Some studies compared MPI and FFR in patients with multivessel coronary artery disease. Ragosta et al[99] performed angiography, FFR, and MPI in 36 patients (88 arteries), and determined the association between FFR and perfusion for each vascular zone. Concordance between angiography, FFR, and MPI was seen in 61 of 88 zones (69%). Discordance was seen in the remaining 27 zones (31%), and was predominantly related to the finding of a FFR < 0.75 or total occlusion despite no defect on MPI. Melikian et al[100] performed MPI and FFR in 67 patients (201 vessels) with angiographic two- or three-vessel coronary artery disease. In 42% of patients, MPI and FFR detected identical ischemic areas (mean number of areas 0.9 ± 0.8 for both, P = 1.00). In the remaining 36% MPI underestimated the number (MPI = 0.46 ± 0.6, FFR = 2.0 ± 0.6, P < 0.001) and in 22% overestimated the number (MPI = 1.9 ± 0.8, FFR = 0.5 ± 0.8, P < 0.001) in comparison with FFR. Thus, MPI has poor concordance with FFR and tends to underestimate or overestimate the functional importance of coronary stenosis in comparison with FFR in patients with multivessel disease. In patients with multivessel coronary artery disease, FFR is the preferred method to identify myocardial ischemia. Therefore, complementary use of noninvasive MPI and invasive FFR would be important to compensate for each method’s limitations.
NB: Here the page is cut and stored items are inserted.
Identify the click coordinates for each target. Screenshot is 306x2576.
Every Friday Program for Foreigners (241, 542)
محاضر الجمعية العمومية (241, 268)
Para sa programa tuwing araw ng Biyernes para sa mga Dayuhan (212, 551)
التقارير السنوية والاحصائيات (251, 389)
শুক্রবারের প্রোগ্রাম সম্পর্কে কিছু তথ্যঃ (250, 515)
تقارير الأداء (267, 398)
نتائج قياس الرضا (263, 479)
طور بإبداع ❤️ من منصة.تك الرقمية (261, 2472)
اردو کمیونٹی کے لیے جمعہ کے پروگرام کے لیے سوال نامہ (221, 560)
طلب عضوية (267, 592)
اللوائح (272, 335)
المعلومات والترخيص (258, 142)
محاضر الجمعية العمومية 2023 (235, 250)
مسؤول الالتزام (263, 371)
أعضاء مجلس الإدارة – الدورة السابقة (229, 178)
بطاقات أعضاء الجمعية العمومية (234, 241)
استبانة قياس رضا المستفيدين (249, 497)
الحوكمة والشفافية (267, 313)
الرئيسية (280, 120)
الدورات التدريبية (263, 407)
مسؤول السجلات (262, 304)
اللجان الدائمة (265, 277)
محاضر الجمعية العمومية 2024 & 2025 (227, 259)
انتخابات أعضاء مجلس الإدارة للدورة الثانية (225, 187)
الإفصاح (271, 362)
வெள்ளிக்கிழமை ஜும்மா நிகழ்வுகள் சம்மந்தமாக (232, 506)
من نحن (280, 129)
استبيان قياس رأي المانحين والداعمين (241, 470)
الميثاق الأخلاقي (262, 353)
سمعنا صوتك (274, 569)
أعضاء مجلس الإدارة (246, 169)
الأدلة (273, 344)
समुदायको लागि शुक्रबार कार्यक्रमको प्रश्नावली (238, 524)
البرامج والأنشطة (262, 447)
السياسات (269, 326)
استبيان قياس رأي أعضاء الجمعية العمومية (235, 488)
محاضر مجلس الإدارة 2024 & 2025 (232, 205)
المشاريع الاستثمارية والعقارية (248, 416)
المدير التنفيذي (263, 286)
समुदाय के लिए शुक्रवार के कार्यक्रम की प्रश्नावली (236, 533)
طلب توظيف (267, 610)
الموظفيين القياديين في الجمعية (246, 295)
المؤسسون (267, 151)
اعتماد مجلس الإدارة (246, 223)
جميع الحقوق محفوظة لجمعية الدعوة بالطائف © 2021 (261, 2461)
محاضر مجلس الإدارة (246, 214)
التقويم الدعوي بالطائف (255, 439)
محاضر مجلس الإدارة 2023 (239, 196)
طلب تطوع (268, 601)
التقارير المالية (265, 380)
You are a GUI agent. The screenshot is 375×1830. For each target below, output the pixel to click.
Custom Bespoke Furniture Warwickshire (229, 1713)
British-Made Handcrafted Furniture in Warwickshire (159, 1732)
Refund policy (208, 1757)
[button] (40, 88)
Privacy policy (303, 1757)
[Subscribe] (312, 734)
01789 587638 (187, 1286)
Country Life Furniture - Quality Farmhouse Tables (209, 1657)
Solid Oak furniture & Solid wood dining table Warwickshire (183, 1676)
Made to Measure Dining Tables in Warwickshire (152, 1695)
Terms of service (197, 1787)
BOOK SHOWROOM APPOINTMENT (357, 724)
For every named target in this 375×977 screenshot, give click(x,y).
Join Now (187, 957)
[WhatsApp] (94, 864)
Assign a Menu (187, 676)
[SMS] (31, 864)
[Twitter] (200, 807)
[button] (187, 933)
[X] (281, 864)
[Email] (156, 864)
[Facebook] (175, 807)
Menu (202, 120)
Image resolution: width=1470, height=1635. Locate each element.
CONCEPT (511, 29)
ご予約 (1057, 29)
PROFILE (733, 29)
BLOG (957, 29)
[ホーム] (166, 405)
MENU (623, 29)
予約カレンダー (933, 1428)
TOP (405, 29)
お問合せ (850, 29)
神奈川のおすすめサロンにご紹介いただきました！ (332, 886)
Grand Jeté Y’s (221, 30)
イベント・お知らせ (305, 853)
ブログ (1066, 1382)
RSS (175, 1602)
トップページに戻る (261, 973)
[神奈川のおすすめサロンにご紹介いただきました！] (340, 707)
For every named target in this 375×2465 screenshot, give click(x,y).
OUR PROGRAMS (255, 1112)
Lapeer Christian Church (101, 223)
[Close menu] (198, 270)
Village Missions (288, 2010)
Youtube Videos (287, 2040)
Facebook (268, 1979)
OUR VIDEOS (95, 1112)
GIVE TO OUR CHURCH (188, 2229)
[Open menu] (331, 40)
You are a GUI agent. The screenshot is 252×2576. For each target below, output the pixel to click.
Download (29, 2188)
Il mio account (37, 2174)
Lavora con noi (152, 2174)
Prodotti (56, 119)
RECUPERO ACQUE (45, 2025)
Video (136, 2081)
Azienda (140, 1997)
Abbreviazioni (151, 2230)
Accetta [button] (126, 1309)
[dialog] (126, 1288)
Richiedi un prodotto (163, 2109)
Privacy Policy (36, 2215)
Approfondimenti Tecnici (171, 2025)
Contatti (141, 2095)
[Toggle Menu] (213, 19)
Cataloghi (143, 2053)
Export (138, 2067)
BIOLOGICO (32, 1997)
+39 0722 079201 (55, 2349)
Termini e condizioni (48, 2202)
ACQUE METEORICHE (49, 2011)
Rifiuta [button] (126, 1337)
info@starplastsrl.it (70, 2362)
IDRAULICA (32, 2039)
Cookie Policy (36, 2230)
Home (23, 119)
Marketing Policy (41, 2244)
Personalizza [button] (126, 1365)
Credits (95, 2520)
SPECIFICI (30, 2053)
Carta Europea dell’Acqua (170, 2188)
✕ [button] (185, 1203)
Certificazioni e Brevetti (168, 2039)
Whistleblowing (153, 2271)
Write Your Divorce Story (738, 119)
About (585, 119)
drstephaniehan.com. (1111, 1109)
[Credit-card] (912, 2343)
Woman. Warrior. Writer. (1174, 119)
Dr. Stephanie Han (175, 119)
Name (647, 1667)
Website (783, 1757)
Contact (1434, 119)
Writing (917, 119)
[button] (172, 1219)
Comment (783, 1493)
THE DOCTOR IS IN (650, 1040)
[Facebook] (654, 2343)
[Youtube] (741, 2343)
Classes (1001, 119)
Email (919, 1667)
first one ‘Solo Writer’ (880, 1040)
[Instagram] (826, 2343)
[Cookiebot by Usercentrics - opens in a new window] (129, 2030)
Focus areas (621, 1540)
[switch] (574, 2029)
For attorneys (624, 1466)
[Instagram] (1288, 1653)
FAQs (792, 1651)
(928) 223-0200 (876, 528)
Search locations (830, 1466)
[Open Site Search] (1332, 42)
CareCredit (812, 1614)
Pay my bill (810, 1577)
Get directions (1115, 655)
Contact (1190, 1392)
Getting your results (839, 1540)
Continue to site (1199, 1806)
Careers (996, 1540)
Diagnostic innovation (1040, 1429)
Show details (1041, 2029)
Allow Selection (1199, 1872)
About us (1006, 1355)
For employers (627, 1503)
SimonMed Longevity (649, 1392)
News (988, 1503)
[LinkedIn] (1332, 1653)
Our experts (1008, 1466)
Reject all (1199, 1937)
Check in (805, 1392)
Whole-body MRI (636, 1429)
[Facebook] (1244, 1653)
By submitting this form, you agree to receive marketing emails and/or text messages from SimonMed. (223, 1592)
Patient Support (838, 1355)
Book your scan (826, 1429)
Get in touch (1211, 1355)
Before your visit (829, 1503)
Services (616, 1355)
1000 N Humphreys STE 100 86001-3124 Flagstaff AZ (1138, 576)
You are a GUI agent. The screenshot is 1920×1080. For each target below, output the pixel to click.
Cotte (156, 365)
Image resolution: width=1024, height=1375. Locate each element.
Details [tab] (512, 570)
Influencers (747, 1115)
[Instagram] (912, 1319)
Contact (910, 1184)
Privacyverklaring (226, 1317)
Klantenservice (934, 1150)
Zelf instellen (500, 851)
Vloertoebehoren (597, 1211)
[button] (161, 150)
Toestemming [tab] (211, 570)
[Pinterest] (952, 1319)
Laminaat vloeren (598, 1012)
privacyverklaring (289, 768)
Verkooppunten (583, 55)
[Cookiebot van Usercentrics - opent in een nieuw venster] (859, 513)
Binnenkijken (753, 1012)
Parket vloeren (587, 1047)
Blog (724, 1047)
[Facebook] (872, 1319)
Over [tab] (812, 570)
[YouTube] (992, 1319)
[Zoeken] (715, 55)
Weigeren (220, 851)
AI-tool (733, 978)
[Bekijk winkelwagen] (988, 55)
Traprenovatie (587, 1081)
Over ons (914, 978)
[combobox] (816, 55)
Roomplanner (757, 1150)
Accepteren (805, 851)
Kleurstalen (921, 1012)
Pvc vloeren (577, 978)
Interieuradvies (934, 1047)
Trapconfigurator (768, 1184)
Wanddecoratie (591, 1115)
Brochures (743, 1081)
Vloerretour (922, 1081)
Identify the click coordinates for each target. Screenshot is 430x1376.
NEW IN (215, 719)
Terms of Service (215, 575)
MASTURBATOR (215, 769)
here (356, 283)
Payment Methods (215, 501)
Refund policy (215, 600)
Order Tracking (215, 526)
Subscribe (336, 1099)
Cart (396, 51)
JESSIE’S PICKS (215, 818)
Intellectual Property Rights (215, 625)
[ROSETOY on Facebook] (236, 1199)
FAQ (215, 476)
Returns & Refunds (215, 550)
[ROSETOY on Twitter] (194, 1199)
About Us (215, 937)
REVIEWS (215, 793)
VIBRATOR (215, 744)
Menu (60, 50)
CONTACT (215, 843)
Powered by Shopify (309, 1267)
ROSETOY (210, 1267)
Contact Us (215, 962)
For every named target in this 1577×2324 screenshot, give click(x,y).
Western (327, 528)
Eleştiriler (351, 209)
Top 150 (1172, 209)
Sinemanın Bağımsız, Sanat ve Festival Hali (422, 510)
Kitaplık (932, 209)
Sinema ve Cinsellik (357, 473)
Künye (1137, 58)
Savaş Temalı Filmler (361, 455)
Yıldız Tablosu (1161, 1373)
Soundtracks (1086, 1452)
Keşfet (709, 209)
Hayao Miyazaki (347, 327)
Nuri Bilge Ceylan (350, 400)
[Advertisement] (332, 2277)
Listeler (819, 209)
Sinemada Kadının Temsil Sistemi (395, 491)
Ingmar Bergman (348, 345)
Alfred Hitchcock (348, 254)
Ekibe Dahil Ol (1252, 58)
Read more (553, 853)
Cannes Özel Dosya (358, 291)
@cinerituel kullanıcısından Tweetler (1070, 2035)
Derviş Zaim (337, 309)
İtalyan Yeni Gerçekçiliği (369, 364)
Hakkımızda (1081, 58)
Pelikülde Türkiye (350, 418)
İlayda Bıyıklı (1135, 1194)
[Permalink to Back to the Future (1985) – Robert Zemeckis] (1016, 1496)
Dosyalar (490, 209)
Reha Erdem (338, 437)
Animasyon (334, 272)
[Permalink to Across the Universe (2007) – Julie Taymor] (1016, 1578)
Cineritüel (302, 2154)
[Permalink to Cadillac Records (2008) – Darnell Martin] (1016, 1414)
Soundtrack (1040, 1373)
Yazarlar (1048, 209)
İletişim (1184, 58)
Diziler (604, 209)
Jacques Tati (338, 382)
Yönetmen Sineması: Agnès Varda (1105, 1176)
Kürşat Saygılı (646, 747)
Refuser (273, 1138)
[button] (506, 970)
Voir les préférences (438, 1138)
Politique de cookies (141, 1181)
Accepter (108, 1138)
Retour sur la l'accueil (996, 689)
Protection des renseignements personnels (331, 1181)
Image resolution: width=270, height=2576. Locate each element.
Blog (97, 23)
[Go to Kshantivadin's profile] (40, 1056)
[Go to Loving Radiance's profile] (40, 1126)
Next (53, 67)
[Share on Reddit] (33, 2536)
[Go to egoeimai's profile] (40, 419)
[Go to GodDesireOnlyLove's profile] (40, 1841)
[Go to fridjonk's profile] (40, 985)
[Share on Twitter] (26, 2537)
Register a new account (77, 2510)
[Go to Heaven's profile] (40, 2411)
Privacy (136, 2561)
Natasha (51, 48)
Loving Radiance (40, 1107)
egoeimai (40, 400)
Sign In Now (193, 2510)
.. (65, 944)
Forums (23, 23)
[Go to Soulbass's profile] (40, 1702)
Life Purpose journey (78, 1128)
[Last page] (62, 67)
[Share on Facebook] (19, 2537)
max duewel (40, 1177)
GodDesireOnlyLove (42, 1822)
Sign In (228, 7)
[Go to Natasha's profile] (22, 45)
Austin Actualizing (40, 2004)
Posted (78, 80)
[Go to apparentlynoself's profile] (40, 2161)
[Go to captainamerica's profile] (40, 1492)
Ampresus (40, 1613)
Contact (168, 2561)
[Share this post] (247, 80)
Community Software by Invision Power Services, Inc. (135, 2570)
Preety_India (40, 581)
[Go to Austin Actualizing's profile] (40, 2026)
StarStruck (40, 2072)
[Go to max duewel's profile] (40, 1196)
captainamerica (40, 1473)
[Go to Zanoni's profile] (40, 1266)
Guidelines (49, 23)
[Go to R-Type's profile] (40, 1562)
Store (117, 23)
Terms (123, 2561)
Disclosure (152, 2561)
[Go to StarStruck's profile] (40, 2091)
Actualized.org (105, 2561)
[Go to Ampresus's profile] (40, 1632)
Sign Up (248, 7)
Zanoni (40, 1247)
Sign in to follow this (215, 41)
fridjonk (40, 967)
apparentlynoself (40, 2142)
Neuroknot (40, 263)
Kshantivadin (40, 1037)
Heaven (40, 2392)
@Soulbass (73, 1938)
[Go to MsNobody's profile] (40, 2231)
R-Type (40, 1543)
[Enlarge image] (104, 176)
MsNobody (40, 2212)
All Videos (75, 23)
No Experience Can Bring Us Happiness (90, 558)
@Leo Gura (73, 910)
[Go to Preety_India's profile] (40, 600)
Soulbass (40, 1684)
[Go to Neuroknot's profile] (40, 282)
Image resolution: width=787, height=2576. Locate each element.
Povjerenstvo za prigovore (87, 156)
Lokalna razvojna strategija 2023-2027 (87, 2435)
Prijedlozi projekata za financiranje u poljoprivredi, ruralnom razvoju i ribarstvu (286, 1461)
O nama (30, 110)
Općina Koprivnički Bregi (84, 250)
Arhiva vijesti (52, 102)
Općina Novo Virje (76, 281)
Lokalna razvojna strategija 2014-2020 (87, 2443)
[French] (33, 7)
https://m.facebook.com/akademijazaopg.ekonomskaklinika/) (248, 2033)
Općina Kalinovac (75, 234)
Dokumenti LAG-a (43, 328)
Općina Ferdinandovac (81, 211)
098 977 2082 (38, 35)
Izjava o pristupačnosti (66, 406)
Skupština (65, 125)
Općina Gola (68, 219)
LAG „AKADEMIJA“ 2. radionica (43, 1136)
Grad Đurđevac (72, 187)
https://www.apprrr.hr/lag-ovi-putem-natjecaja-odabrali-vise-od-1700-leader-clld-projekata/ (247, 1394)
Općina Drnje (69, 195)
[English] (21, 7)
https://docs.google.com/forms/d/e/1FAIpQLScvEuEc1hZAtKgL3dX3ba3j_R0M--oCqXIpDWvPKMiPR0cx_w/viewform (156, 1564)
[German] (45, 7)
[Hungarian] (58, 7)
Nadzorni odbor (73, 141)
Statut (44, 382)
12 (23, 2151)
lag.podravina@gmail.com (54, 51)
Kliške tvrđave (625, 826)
MPI studies demonstrate that for patients with moderate to severe ischemia, revascularization is the preferred therapy for survival benefit. For patients with no to mild ischemia, MT is the main choice and revascularization is associated with increased mortality probably because of worsened ischemia. FFR studies demonstrate that IG PCI is superior to angiography-guided PCI, and the presence of ischemia is the key to decision-making for PCI. Studies of appropriateness criteria demonstrate that, although CABG and emergency PCI are appropriately performed in most patients, use of elective PCI is often inappropriate. Some studies also suggest that revascularization in an inappropriate setting is not associated with improved prognosis. Taken together, myocardial ischemia is a key factor in the management of patients with stable coronary artery disease.